Trustees, in a rare unanimous vote this month, noted that they sought stability in naming the district’s chief financial officer, Ken Huewitt, as interim superintendent. Grier had promoted Huewitt to serve as his No. 2 over the summer. Grier said in an interview last week that he thinks Huewitt would be a good candidate for the permanent job.
At the recent Chavez High School meeting, when a search consultant asked if the next superintendent should be an educator, nearly all hands were raised.
While some superintendents have nontraditional backgrounds – coming from the business world or the military – the common path is moving through the education ranks.

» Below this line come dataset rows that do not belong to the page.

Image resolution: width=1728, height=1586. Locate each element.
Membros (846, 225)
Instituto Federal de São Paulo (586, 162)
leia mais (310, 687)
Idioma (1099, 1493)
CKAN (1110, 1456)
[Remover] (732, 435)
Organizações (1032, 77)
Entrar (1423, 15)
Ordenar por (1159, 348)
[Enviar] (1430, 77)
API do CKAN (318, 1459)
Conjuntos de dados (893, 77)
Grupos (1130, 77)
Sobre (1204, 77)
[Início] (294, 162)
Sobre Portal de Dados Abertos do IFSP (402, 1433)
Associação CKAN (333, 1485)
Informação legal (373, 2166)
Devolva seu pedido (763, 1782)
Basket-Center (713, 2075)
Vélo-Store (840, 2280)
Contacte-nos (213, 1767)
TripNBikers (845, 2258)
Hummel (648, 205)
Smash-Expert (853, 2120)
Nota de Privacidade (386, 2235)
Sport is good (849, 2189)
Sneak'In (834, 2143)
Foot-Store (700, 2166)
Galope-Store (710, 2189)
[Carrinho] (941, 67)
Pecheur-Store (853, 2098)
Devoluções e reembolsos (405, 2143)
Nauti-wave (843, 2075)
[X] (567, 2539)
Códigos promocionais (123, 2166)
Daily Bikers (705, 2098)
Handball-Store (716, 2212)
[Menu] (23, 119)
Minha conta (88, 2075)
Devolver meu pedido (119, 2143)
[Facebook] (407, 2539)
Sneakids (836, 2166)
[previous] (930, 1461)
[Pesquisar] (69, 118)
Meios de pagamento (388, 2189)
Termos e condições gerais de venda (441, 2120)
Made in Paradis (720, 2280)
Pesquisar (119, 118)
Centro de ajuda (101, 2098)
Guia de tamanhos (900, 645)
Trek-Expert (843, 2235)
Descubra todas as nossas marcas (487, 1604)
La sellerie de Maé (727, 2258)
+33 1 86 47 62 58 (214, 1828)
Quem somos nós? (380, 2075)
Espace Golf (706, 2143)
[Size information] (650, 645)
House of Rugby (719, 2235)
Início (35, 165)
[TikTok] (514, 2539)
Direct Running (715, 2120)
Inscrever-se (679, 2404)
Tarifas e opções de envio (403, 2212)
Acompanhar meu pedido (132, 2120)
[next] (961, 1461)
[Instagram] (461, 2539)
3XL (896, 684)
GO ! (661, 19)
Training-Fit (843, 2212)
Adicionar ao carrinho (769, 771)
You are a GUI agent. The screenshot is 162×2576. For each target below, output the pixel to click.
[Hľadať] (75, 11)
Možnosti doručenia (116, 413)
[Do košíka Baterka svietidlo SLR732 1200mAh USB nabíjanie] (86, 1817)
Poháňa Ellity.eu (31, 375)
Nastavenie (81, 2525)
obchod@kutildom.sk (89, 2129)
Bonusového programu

I suppose I’m agnostic on the questions of whether the next Superintendent is an insider or outsider, or if he or she is an educator or not. HISD has its share of challenges, but it’s also got a lot of good schools and dedicated employees, and recent state-caused issues aside, it’s generally in decent financial shape. The next Super will have to do a lot of learning on the job no matter who it is. I wish I could say there’s a clear formula for picking the right person, but there isn’t, and we won’t know if we’ve got someone who can truly do the job for several months as he or she adjusts and figures it out. I guess the main thing is to find someone who has the potential to do a great job, then give that person all the support we can to help him or her achieve that potential. And hope for the best.